Mazel and Good Luck: My Middle Eastern Hamsa and Native American Hand Symbol Collection

26 Jan

I have always been a bit superstitious. Perhaps it is because my grandparents had little things they did to keep evil away and bring good luck. Their Eastern European/Jewish roots had me putting red ribbons or thread on my children’s cribs; saying Yiddish phrases that warded off the evil eye whenever someone said something nice about my children; and learning about the power of a name.

When I went to Israel as a college sophomore, I came in contact for the first time with the hamsa, the palm-shaped, Middle Eastern sign to keep evil away. Specifically, a hamsa usually has the symbol an eye in the middle of the palm to ward off the evil eye, the “ayin hora.”


The first hamsa I purchased.  It is not totally traditional because it depicts a true hand, not the three finger/two thumb usual hamsa.

On the “My Jewish Learning” website it states that the hamsa has been seen by different groups as a Jewish, Christian and Islamic amulet, and even a pagan fertility symbol. But in now it is recognized as a “kabbalistic amulet and is an important symbol in Jewish art.”

I became intrigued by the hamsa and its ‘magical’ powers to bring “mazel,” good luck, and keep evil away when I was a college student. The first hamsa I purchased was for my parents. This wall plaque adorned the wall near the entrance to their home for over 35 years.   When they passed away, I brought it to my home, where it now hangs near my front door.

I wish I could say that is the only hamsa I have purchased. But it is not. For years, it was very difficult to find one. Occasionally an artist would draw or design a hamsa. Then, about 10 -12 years ago, hamsa art went crazy. I started seeing them in stores and catalogues that had a Jewish base. But I even found them in regular gift stores.
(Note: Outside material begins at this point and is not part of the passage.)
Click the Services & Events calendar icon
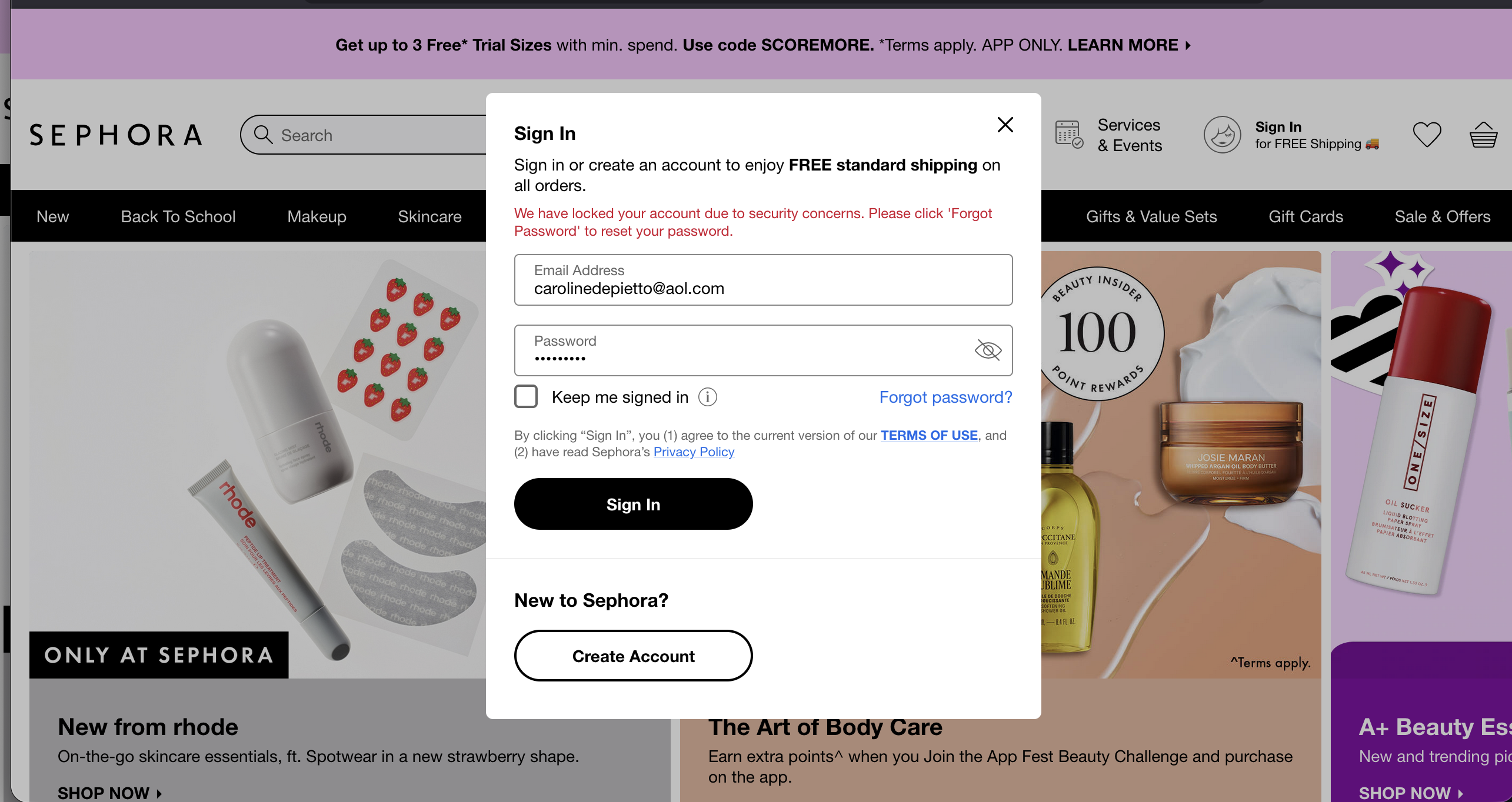The image size is (1512, 802). click(1068, 135)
I purchased hamsas to bless new babies and homes. They are made of so many different materials: metals, ceramics, glass, pottery, clay, fabric. Each artist has his or her own vision. They can be wall hangings, picture frames, designs on tzedakah boxes, trivets, jewelry. I even have a hamsa mezuzah! That must have double positive energy!

I have seen necklaces, bracelets, earrings and pins made in the shape of a hamsa. I admit I own some.


Left: The Middle Eastern Hamsa; Right: the Native American Hand Symbol

About six years ago I found out that the hand symbol for protection was not just a middle eastern amulet.   I was in Arizona on vacation, in a ‘western’ store, when I came upon a hand with a circular spiral design in the center. This hand symbol, I found out “represents spiritual power, strength, domination and protection” for Native American warriors, according to the Warpaths2Peacepipes website.

So, of course, I purchased some of these hand symbols as well. They are different. The Native American hands actually look like hands, whereas the hamsa usually has a large center palm and three normal fingers, but what looks like two thumbs one on each side.

For me, their similar designs which provides the same message of protection for those who wear them makes sense. How many times to we hold up our hand to say, Stop!” And so with the hand we ask people to back off, calm down and stay away.


Top two designs are hamsa, the bottom one is a hand symbol.

Thus cultures in two distant parts of the world created similar symbols for protection. I love it. My hamsa/hand symbol collection is intertwined with art from both displayed together.

But I must add that one type of Native American hand symbols is actually called the Hand Eye symbol. This symbol looks remarkably like the hamsa. This symbol was used by a group of Native American called the “Mississippian culture of the Mound Builders.” It was an important symbol for them but there is a belief that it related to entry to heaven and a solar deity. (According to the Warpaths2Peacepipes web site.)

Although it is not a protection amulet to me it seems to still send out positive energy with its relationship to heaven.

Perhaps my collection cannot truly do anything for me. But in my mind, it cannot hurt to have these symbols of protection and love and strength scattered throughout my house.



5 Responses to “Mazel and Good Luck: My Middle Eastern Hamsa and Native American Hand Symbol Collection”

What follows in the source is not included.